Running with Power: Do Running Power Meters Work for Trail and Ultrarunners?

By Jason Koop,
Head Coach of CTS Ultrarunning

The recent release of the new Stryd foot pod caused me to take a bit of a pause and evaluate how far the running power meter market has come and whether or not it is useful for trail and ultrarunners. Running power has always appealed to me. If applied correctly, it could open up a whole host of training insights, similar to what power has done for cycling training. We would be better able to prescribe intensity and monitor workload, as well as gain insights into the demands of specific events. Running power meters are getting close to being applicable to all runners.
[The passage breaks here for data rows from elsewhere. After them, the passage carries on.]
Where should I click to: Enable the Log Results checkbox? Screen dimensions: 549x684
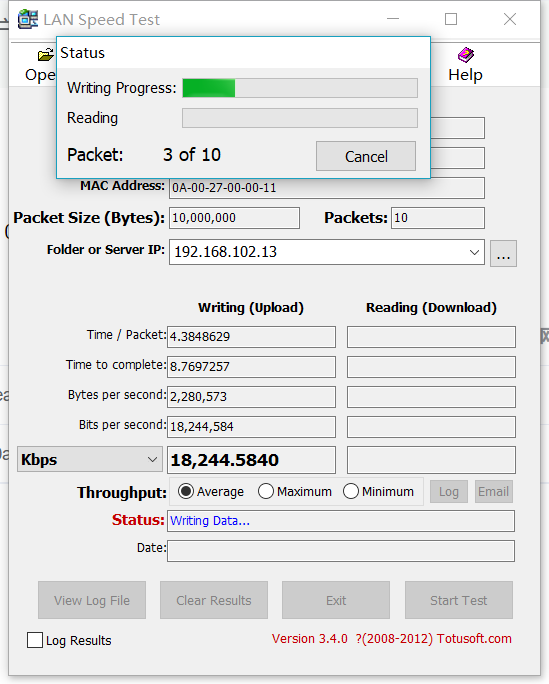click(35, 640)

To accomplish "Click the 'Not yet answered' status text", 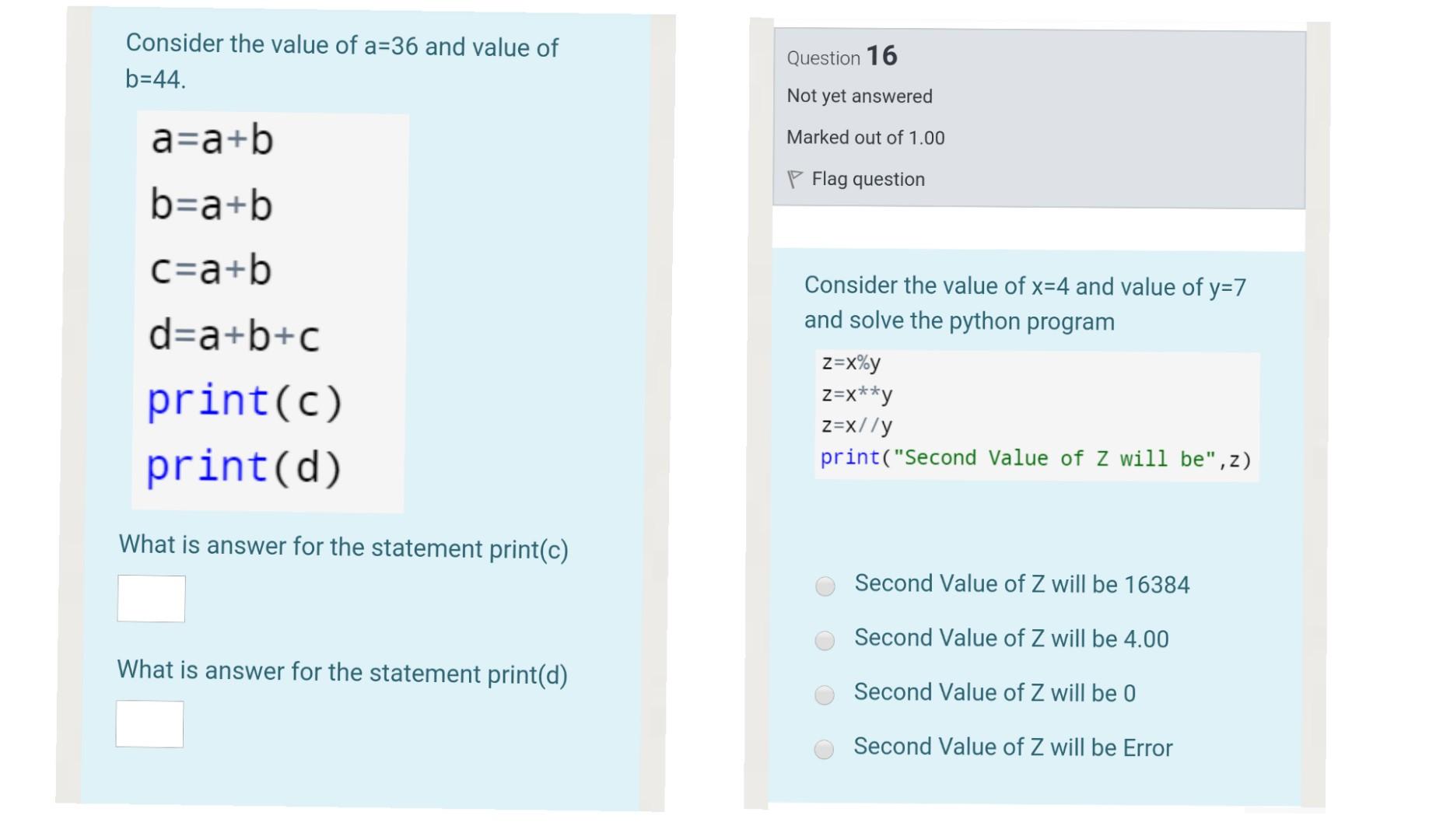I will click(859, 96).
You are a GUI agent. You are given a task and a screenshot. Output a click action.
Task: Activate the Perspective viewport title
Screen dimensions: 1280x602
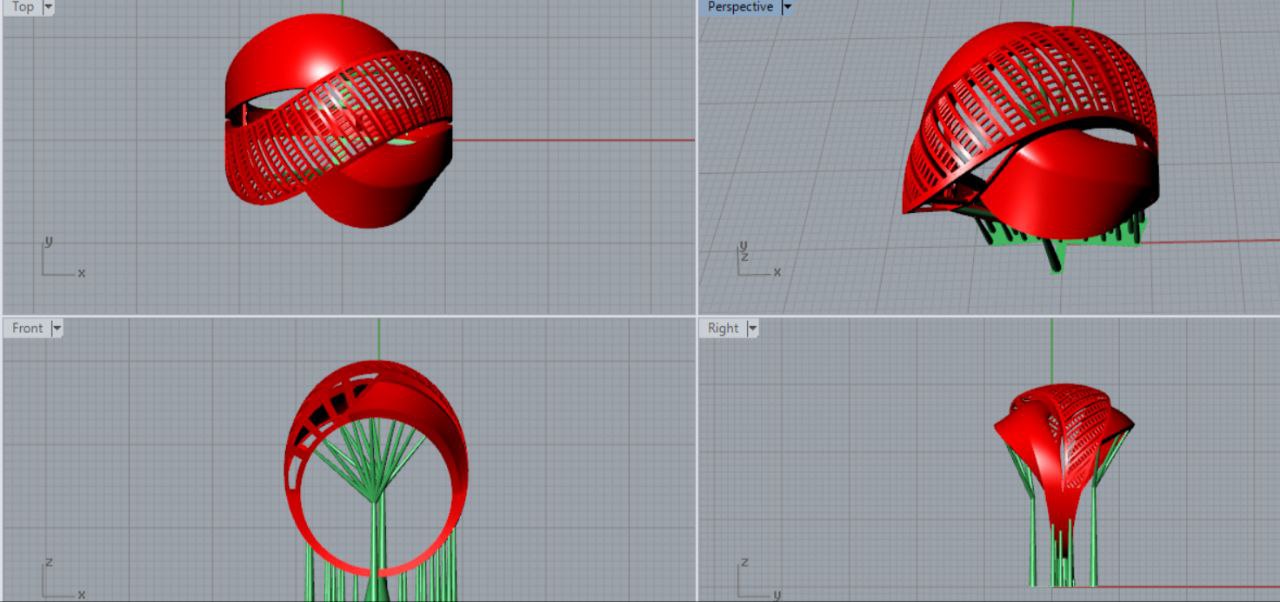(740, 7)
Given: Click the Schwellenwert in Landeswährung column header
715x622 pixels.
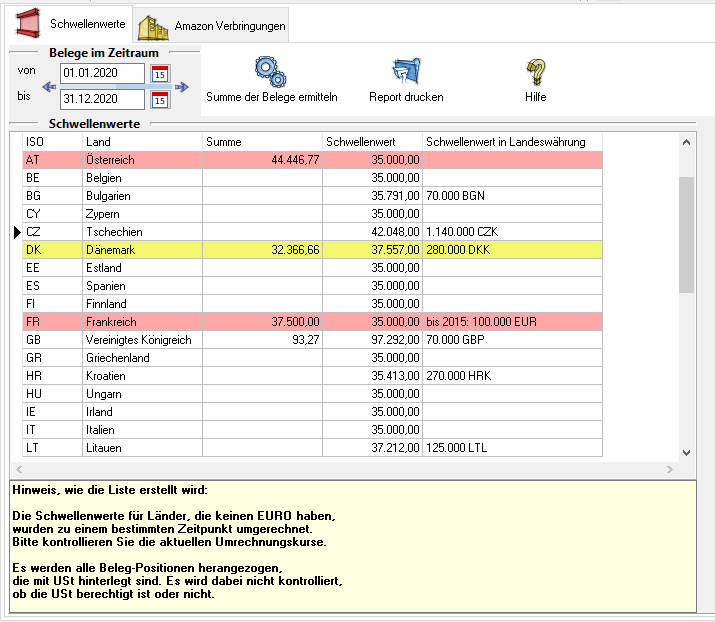Looking at the screenshot, I should click(512, 142).
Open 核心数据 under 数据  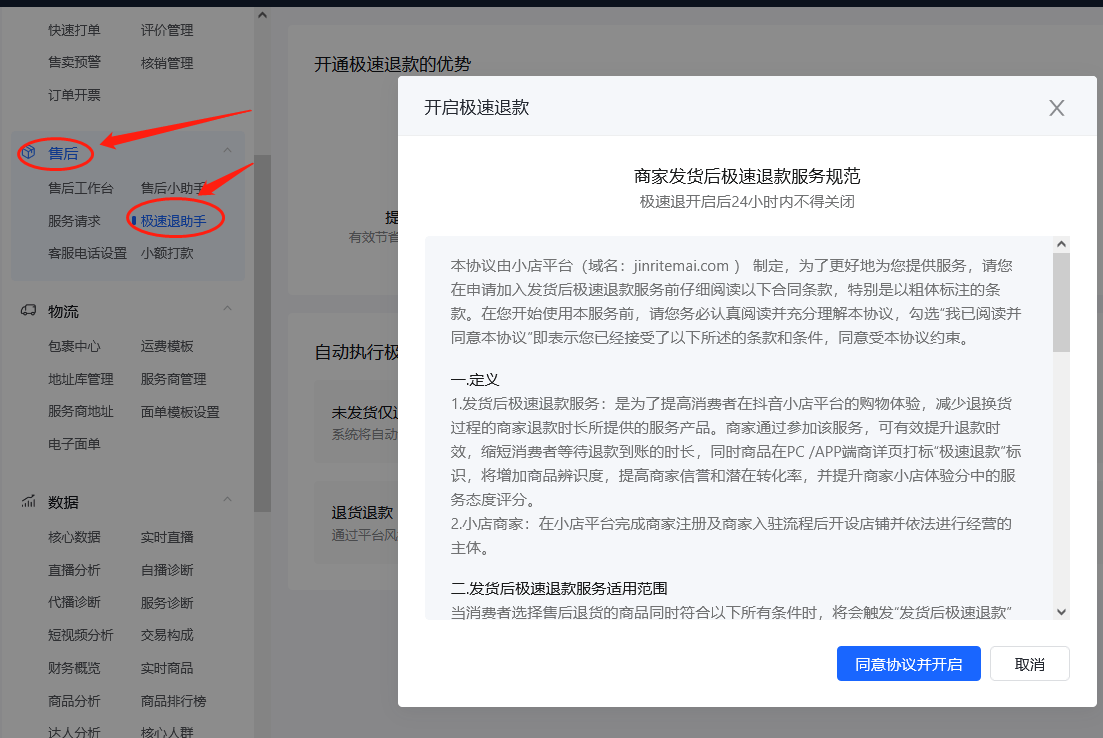coord(74,537)
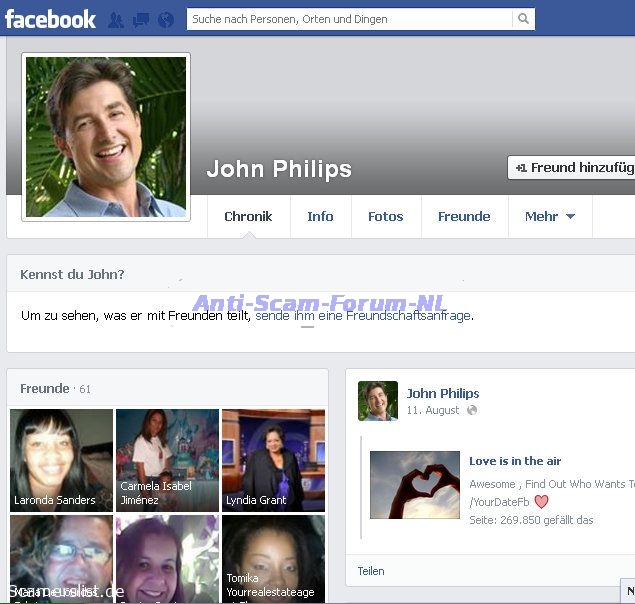The image size is (635, 604).
Task: Expand the Mehr dropdown menu
Action: [x=549, y=216]
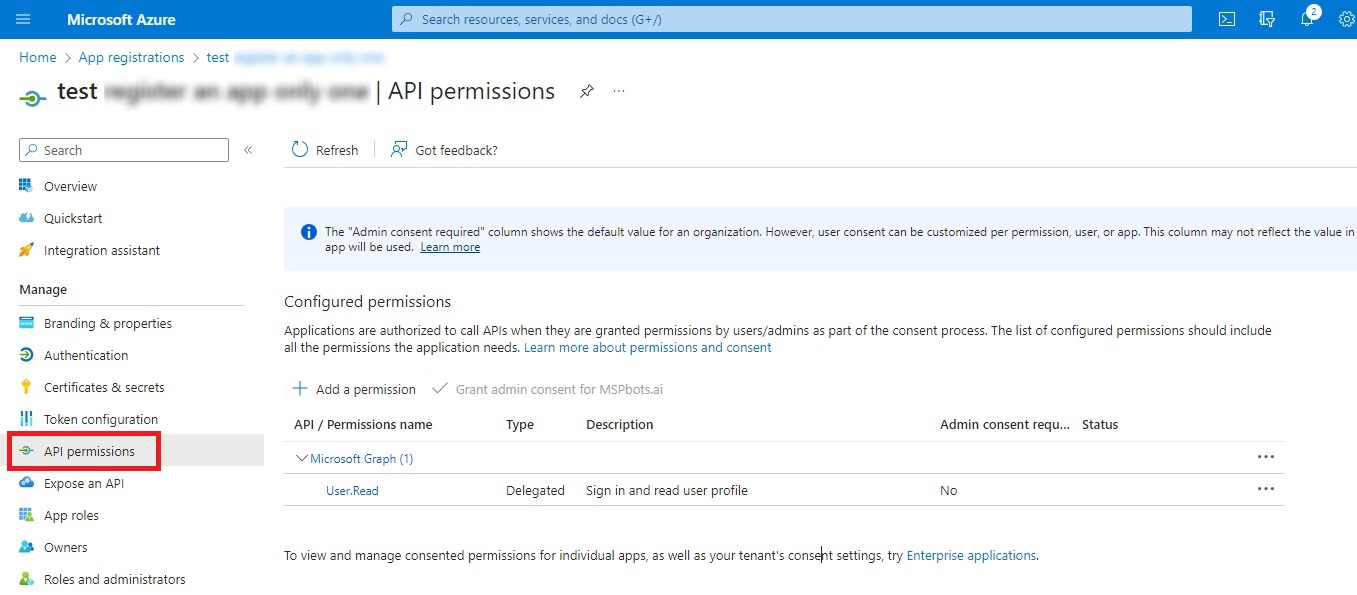Open the more options ellipsis beside the pin
The width and height of the screenshot is (1357, 595).
618,91
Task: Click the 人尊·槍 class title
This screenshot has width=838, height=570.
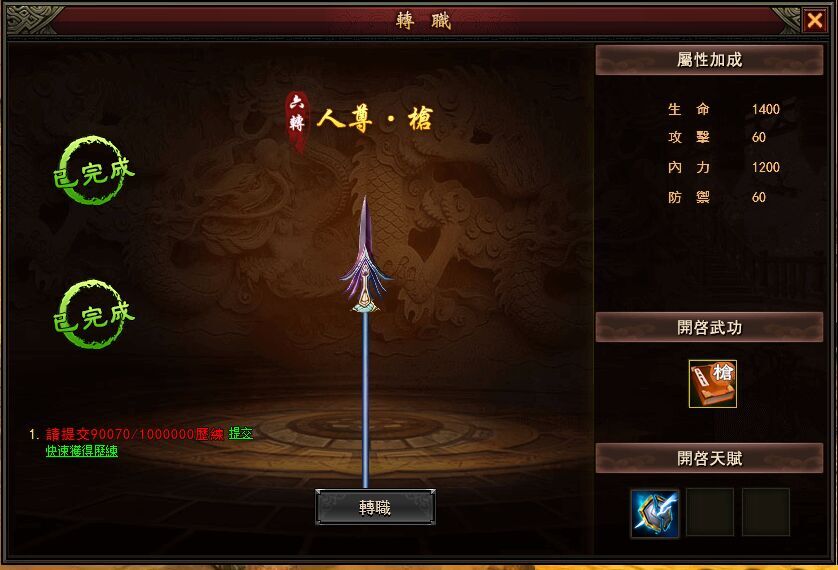Action: coord(374,119)
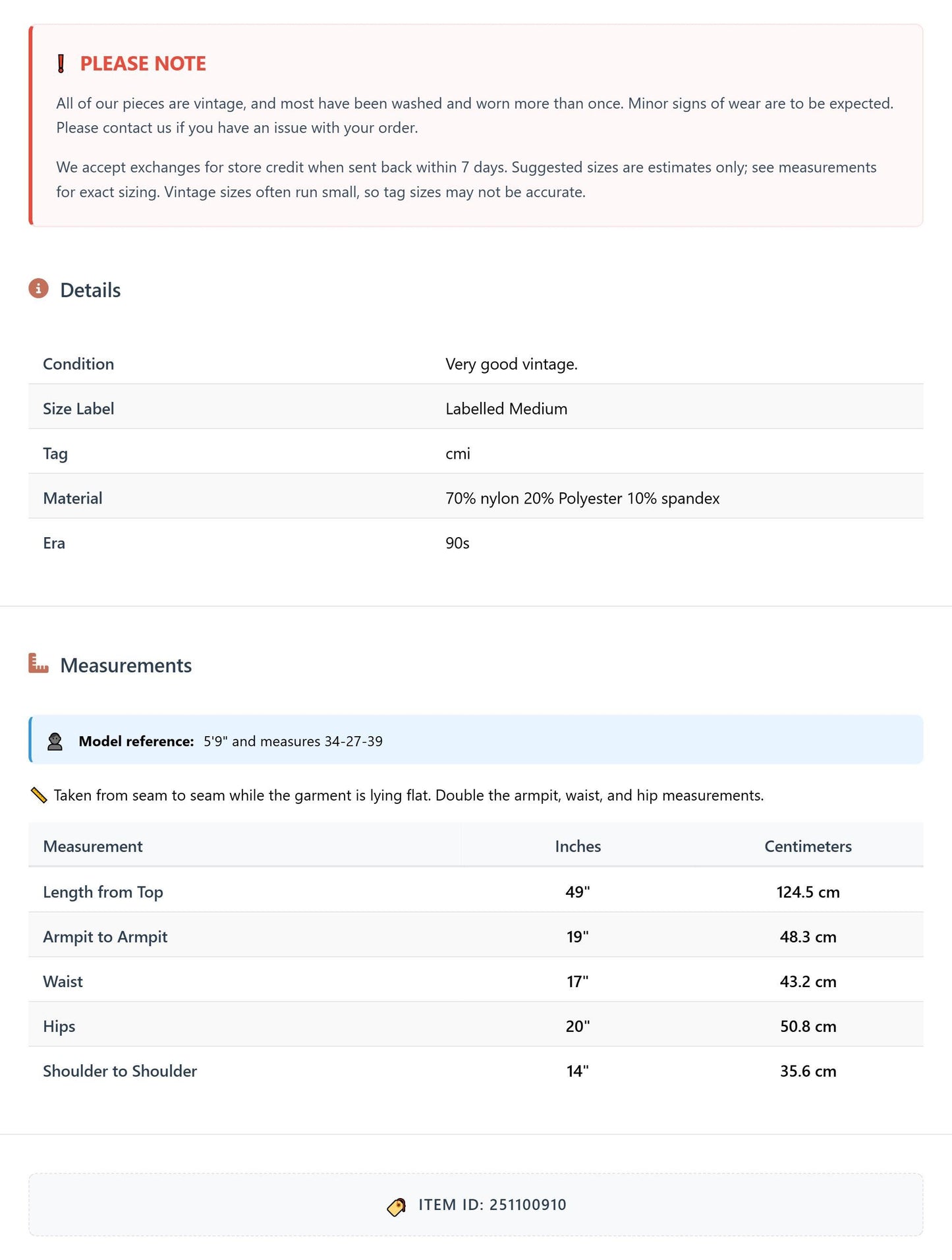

Here’s why I think it’s time to proceed cautiously and optimistically with running power.

Primer on Power

Before we get into running power, it’s important to understand the concept of power in general and how it’s derived. If you remember anything from high school physics, you can skip this section. For the remaining 99% of you, power is a product of Force and Velocity (Power = Force X Velocity). It is a measure of the rate of energy transfer (from your legs to the bike, for example) and the units used to describe power are Watts. Exactly the same as your energy efficient lightbulbs, the lower the Watts, the lower the energy output and vice versa. Power in endurance sports has been primarily exploited in cycling by on-board cycling power meters. They have the ability to measure the force being produced by the rider, and also know the velocity of that force production. Insert those into the equation above (Power = Force X Velocity) and viola, you have Power. Same for running, right? Sit tight…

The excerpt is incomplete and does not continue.